I saw this post https://github.com/spring-projects/spring-kafka/issues/431 Is this a better approach to my problem? I can try latest version of spring-kafka

@KafkaListener(id = "qux", topics = "annotated4", containerFactory = "kafkaManualAckListenerContainerFactory",
                containerGroup = "quxGroup")
public void listen4(@Payload String foo, Acknowledgment ack, Consumer<?, ?> consumer) {
  • Will this help in controlling the offset to be set to where the last successfully processed record? How can I do that from the listen method. consumer.seekToEnd(); and then how will listen method reset to get the that record?
  • Does putting the Consumer in the signature provide support to get handle to consumer? Or I need to do anything more?
  • Should I use Acknowledge or consumer.commitSyncy()
  • What is the significance of containerFactory. do I have to define it as a bean.
  • Do I need @EnableKafka and @Configuration for above approach to work? Bearing in mind the application is a Spring Boot application.
  • By Adding Consumer to listen method I don't need to implement ConsumerAware Interface?

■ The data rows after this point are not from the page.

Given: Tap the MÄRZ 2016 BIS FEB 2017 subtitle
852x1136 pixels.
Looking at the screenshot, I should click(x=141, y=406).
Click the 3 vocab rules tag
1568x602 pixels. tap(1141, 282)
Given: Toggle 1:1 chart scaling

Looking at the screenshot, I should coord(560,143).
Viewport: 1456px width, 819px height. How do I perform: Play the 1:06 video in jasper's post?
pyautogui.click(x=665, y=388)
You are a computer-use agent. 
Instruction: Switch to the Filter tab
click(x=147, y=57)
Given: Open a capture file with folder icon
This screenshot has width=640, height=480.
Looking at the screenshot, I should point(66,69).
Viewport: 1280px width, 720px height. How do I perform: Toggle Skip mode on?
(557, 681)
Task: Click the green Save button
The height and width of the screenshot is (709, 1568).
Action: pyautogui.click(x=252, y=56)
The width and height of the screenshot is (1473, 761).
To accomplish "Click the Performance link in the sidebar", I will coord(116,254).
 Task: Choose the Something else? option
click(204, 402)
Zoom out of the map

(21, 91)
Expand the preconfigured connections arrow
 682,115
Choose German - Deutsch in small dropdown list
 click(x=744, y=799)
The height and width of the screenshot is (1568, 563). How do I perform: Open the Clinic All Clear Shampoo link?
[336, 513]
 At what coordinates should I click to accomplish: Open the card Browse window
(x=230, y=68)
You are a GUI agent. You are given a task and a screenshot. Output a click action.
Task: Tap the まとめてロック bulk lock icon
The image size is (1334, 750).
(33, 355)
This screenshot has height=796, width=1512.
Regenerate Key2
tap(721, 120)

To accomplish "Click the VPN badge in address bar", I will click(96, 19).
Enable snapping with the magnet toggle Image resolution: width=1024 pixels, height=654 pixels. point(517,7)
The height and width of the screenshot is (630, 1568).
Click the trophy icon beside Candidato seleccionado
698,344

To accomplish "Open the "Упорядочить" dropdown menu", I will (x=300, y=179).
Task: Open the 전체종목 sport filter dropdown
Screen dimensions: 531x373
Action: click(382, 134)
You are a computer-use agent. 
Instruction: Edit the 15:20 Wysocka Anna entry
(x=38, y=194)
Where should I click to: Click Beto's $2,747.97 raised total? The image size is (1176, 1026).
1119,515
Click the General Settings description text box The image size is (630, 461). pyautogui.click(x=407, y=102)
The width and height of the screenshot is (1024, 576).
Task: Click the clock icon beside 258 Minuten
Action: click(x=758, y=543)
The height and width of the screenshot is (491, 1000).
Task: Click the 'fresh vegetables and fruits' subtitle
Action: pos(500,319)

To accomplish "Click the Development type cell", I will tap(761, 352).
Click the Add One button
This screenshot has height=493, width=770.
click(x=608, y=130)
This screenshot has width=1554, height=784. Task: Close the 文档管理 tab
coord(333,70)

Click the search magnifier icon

Last but not least, Is it possible to provide some example of above approach if it is feasible.

Update 12 July 2018

Thanks Gary (https://stackoverflow.com/users/1240763/gary-russell) for providing the tip of using maxAttempts. I have used that approach. And I am able to achieve exactly once delivery and preserve the order of the message.

My updated cloud-config:

    spring:
      autoconfigure:
        exclude: org.springframework.cloud.netflix.metrics.servo.ServoMetricsAutoConfiguration
      kafka:
        consumer:
          enable-auto-commit: false
      cloud:
        stream:
          kafka:
            binder:
              brokers: "${BROKER_HOST:xyz-aws.local:9092}"
              headers:
                - X-B3-TraceId
                - X-B3-SpanId
                - X-B3-Sampled
                - X-B3-ParentSpanId
                - X-Span-Name
                - X-Process-Id
              zkNodes: "${ZOOKEEPER_HOST:120.211.316.261:2181,120.211.317.252:2181}"
            bindings:
              feed_platform_events_input:
                consumer:
                  autoCommitOffset: false
          binders:
            xyzkafka:
              type: kafka
          bindings:
            feed_platform_events_input:
              binder: xyzkafka
              destination: platform-events
              group: br-platform-events
              consumer:
                maxAttempts: 2147483647
                backOffInitialInterval: 1000
                backOffMaxInterval: 300000
                backOffMultiplier: 2.0

Event Consumer remains the same as my initial implementation. Except for rethrowing the error for the container to know the processing has failed. If you just catch it then there is no way container knows the message processing has failures. By doing acknoweldgement.acknowledge you are just controlling the offset commit. In order for retry to happen you must throw the exception. Don't forget to set the kafka client autocommit property and spring (container level) autocommitOffset property to false. Thats it.

1

1 Answers

1
votes

As explained by Marius, Kafka only maintains an offset in the log. If you process the next message, and update the offset; the failed message is lost.

You can send the failed message to a dead-letter topic (set enableDlq to true).

Recent versions of Spring Kafka (2.1.x) have special error handlers ContainerStoppingErrorHandler which stops the container when an exception occurs and SeekToCurrentErrorHandler which will cause the failed message to be redelivered.